Chaque jour, plus de 2.000 personnes meurent dans le monde. «Cela a pris 67 jours à partir du premier cas signalé pour atteindre 100.000 cas; 11 jours pour le deuxième 100.000 cas; et seulement quatre jours pour le troisième 100.000 cas», a déclaré Tedros Adhanom Ghebreyesus, le directeur général de l’Organisation mondiale de la santé.

D’ici quelques jours, les États-Unis compteront plus de cas de COVID-19 que tout autre pays, y compris la Chine et l’Italie, les premiers épicentres de la maladie. À New York, des files de malades serpentent autour des pâtés de maisons, tandis qu’une morgue de fortune est en construction devant l’hôpital Bellevue de New York. Dans d’autres hôpitaux de la ville de New York, on utilise des camions réfrigérés pour stocker les corps, dans des conditions que les médecins qualifient d’«apocalyptiques».

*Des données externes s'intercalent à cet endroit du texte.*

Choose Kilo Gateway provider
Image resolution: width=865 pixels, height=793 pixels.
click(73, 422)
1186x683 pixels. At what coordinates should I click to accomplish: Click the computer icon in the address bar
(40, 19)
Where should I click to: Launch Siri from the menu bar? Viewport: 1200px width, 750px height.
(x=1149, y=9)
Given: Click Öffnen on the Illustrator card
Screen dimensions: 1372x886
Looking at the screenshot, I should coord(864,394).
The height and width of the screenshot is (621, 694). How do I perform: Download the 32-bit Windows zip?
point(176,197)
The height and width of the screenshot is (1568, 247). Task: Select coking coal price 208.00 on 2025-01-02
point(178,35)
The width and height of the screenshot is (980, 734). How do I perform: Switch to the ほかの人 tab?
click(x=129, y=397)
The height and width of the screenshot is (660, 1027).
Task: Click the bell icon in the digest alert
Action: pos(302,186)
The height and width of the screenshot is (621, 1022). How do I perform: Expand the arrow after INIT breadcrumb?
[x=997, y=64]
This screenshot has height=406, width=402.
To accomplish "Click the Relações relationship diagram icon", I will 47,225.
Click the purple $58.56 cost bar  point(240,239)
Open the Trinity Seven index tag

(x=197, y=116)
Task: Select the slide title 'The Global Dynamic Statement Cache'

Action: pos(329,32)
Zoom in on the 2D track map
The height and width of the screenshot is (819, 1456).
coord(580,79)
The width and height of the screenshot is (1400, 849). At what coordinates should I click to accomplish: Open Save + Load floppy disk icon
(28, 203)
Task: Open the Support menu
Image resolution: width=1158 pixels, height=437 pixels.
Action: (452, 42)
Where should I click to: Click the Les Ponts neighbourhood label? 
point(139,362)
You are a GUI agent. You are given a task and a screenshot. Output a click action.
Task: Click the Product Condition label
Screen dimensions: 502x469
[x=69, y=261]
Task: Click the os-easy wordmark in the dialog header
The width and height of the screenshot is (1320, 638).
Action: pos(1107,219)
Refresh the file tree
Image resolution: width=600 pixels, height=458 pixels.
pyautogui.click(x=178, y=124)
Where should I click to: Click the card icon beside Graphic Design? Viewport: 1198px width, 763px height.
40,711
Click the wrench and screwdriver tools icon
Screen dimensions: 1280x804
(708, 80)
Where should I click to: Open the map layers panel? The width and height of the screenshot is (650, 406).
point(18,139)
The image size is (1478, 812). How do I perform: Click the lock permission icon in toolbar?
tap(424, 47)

Les experts ont averti à plusieurs reprises que les États-Unis n’en sont qu’au début de l’épidémie et que le nombre de cas continuera d’augmenter. Mais déjà, les hôpitaux du pays – y compris ceux qui sont éloignés des principaux centres d’infection, comme les systèmes de santé Beaumont et Henry Ford à Detroit – sont pleins.

Malgré les affirmations répandues selon lesquelles la pandémie ne touche que les personnes âgées, la maladie s’est avérée dangereuse pour de larges pans de la société: 38 pour cent des personnes hospitalisées aux États-Unis ont entre 20 et 54 ans.

Entre-temps, malgré les appels des experts de la santé, de nombreux lieux de travail restent ouverts dans tout le pays. Cela devient de plus en plus évident que la maladie se propage rapidement sur les lieux de travail américains, dont beaucoup ne disposent même pas des mesures de sécurité les plus élémentaires pour protéger les travailleurs.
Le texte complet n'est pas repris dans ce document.